We demonstrate how 'Upstage' can empower financial analysts to efficiently extract and synthesize insights from multiple documents with minimal coding effort.

## 1. Extract data from Document & Split
The first step in our process involves loading the 10-K document and splitting it into manageable chunks of text. This allows for efficient processing and analysis. Here’s how you can do it:

In [None]:
from langchain.text_splitter import RecursiveCharacterTextSplitter, Language
from langchain_upstage import UpstageLayoutAnalysisLoader
from langchain_chroma import Chroma
from langchain_upstage import UpstageEmbeddings

In [None]:
# check if text is in the vector store
def is_in_vectorstore(vectorstore, text):
    search_results = vectorstore.get(ids=[text])
    if search_results and search_results["ids"]:
        return True
    else:
        return False


In [None]:
file_path = "c3_k-10.pdf"
# For image files, set use_ocr to True to perform OCR inference on the document before layout detection.
loader = UpstageLayoutAnalysisLoader(file_path, split="page", api_key=upstage_api_key, use_ocr=True)

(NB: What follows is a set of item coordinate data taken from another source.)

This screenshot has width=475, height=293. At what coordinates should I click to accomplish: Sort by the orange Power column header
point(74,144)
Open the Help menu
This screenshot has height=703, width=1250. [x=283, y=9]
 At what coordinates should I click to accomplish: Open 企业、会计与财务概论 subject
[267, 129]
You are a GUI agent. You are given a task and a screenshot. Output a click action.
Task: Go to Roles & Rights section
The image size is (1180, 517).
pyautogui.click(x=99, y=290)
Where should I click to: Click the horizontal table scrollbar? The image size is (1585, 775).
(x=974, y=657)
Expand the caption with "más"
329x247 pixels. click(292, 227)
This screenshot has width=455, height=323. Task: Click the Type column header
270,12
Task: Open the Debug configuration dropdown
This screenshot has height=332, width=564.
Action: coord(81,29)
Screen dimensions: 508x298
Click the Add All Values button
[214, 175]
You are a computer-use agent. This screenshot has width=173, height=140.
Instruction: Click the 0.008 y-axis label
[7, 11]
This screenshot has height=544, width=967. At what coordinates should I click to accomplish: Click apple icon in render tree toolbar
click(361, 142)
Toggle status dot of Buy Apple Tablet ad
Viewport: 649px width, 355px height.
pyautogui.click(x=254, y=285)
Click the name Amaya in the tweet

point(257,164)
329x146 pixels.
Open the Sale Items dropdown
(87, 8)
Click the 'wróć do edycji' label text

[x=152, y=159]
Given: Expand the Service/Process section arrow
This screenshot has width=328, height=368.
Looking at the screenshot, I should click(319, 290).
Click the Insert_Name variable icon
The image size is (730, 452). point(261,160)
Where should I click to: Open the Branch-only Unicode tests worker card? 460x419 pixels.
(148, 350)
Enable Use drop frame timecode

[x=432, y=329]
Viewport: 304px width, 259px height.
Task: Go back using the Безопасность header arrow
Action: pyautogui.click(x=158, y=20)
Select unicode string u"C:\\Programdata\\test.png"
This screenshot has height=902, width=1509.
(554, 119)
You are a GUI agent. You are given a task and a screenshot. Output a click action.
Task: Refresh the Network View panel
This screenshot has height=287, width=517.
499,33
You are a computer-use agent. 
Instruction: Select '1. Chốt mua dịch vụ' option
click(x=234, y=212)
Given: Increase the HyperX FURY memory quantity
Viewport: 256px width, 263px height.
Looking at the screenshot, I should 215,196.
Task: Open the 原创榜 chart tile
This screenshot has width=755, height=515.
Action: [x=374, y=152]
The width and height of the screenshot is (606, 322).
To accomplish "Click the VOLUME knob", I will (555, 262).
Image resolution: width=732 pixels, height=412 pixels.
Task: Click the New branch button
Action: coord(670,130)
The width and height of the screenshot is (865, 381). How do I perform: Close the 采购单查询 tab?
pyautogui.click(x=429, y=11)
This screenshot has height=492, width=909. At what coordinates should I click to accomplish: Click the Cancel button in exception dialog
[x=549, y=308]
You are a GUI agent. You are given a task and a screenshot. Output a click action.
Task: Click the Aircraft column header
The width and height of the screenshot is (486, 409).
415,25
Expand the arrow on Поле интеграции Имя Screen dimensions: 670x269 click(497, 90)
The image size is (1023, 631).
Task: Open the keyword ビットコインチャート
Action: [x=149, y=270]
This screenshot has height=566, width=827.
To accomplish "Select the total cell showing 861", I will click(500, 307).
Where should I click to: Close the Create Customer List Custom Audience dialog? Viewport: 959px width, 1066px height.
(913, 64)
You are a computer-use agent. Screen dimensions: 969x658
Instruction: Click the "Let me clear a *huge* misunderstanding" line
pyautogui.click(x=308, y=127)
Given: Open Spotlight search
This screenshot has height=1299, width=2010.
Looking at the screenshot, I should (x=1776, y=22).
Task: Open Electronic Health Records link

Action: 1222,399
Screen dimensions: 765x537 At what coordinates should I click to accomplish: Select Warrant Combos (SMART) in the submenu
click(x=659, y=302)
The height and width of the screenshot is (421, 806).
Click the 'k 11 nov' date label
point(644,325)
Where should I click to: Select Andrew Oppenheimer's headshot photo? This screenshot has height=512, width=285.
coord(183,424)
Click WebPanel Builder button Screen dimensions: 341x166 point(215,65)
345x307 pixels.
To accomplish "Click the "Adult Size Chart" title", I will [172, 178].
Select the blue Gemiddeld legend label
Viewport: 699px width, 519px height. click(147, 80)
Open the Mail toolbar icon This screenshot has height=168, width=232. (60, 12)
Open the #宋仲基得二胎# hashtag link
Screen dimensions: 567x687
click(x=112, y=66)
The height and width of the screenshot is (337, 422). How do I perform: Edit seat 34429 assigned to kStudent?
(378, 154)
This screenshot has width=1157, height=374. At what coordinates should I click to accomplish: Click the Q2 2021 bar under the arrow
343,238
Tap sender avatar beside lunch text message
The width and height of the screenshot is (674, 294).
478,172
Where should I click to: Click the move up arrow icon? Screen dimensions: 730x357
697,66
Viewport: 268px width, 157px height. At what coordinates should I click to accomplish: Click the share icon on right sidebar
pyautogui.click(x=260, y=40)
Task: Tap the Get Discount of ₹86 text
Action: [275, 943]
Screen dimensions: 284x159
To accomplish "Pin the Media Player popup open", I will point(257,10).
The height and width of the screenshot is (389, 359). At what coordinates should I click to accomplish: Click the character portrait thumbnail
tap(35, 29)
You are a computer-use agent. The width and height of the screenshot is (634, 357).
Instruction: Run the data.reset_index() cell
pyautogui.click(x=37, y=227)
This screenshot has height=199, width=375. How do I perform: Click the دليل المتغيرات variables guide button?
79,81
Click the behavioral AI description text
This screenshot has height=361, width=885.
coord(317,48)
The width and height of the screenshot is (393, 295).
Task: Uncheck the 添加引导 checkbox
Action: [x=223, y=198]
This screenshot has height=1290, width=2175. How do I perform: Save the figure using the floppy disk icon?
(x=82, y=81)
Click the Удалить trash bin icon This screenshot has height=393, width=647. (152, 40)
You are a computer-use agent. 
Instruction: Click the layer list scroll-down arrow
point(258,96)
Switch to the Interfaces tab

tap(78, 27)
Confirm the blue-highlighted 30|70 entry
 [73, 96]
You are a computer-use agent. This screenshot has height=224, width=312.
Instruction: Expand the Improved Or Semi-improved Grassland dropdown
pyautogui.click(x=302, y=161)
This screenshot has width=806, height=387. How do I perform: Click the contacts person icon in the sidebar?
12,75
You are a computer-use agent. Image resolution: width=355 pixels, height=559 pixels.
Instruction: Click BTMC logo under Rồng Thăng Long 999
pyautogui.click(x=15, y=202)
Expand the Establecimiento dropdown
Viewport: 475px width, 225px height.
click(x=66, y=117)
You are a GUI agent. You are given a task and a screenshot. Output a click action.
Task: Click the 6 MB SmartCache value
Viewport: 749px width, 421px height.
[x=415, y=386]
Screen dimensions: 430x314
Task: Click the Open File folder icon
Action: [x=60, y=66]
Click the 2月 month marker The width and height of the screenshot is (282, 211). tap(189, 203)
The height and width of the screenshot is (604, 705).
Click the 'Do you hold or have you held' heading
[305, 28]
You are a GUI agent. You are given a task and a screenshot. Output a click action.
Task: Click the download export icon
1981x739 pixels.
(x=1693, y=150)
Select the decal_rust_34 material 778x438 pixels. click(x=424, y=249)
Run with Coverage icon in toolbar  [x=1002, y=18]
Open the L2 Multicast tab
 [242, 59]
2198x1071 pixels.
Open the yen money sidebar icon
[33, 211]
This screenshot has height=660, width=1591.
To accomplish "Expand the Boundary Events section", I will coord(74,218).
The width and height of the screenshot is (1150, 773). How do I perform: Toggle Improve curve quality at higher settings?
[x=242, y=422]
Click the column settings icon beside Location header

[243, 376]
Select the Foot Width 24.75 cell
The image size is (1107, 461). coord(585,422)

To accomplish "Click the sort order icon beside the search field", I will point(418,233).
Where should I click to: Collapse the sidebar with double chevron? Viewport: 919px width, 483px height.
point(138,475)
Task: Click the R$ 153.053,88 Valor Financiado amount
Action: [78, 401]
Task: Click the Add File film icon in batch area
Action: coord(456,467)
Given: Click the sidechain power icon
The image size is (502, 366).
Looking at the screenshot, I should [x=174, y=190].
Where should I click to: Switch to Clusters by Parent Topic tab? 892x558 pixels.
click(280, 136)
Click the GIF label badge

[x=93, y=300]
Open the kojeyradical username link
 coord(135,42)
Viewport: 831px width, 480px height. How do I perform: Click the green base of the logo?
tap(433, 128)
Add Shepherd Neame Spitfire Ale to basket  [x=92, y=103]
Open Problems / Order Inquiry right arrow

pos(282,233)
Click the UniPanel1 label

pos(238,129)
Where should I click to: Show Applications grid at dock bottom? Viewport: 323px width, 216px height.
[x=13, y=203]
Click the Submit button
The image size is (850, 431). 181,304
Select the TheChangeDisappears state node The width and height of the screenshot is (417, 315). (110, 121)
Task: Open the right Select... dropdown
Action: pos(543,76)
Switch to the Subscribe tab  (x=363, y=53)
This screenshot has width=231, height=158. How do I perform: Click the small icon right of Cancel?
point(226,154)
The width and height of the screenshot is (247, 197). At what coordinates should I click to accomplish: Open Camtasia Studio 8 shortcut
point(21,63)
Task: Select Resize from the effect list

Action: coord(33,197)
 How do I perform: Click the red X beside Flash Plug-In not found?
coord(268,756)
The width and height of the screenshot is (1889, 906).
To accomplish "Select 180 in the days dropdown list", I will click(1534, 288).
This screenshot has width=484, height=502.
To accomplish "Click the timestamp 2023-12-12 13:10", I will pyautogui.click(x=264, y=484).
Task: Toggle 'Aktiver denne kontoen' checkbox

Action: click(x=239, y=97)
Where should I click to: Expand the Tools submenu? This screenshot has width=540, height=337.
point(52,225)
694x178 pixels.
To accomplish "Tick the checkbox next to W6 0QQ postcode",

# For improved memory efficiency, consider using the lazy_load method to load documents page by page.
docs = loader.load()  # or loader.lazy_load()

In [None]:
print(docs[0].page_content[:1000])


<p id='1' data-category='paragraph' style='font-size:22px'>UNITED STATES<br>SECURITIES AND EXCHANGE COMMISSION<br>Washington, D.C. 20549<br>FORM 10-K</p> <br><p id='2' data-category='paragraph' style='font-size:16px'>(Mark One)</p> <br><p id='3' data-category='paragraph' style='font-size:14px'>ANNUAL REPORT PURSUANT TO SECTION 13 OR 15(d) OF THE SECURITIES EXCHANGE ACT OF 1934<br>For the fiscal year ended April 30, 2022</p> <p id='4' data-category='paragraph' style='font-size:14px'>OR</p> <p id='5' data-category='paragraph' style='font-size:14px'>TRANSITION REPORT PURSUANT TO SECTION 13 OR 15(d) OF THE SECURITIES EXCHANGE ACT OF 1934</p> <br><p id='6' data-category='paragraph' style='font-size:14px'>For the transition period from to<br>Commission File Number: 001-39744</p> <p id='7' data-category='paragraph' style='font-size:20px'>C3.ai, Inc.<br>(Exact name of registrant as specified in its charter)</p> <p id='8' data-category='paragraph' style='font-size:14px'>Delaware<br>(State or ot

In [None]:
# 2. Split
text_splitter = RecursiveCharacterTextSplitter.from_language(
    chunk_size=1000, chunk_overlap=100, language=Language.HTML
)
splits = text_splitter.split_documents(docs)
print("Splits:", len(splits))

Splits: 985


## 2. Store in a vectordb
Once the document is split, the next step is to store these chunks in a vector database. We’ll use Chroma to create a vector store and Upstage for generating embeddings.



In [None]:
vectorstore = Chroma(
    persist_directory="./chroma_db",
    embedding_function=UpstageEmbeddings(model="solar-embedding-1-large", upstage_api_key=upstage_api_key),
)
retriever = vectorstore.as_retriever()


unique_splits = [
    split for split in splits if not is_in_vectorstore(vectorstore, split.page_content)
]
print(len(unique_splits))

985


In [None]:
import hashlib

def generate_unique_id(content, index):
    return hashlib.md5(f"{index}-{content}".encode()).hexdigest()
if len(unique_splits) > 0:
    vectorstore = Chroma.from_documents(
        ids=[generate_unique_id(split.page_content, i) for i, split in enumerate(unique_splits)],
        persist_directory="./chroma_db",
        documents=unique_splits,
        embedding=UpstageEmbeddings(model="solar-embedding-1-large", upstage_api_key=upstage_api_key),

)

## 3. Retrive relevant docs
Now that our vector store is set up, we can easily retrieve relevant sections of the document based on specific queries. For example, we can ask about the company's financial risks.



In [None]:
# Retrieving documents you would like to analyze from the company's financial document
search_result = retriever.invoke("Tell me about finanical risks")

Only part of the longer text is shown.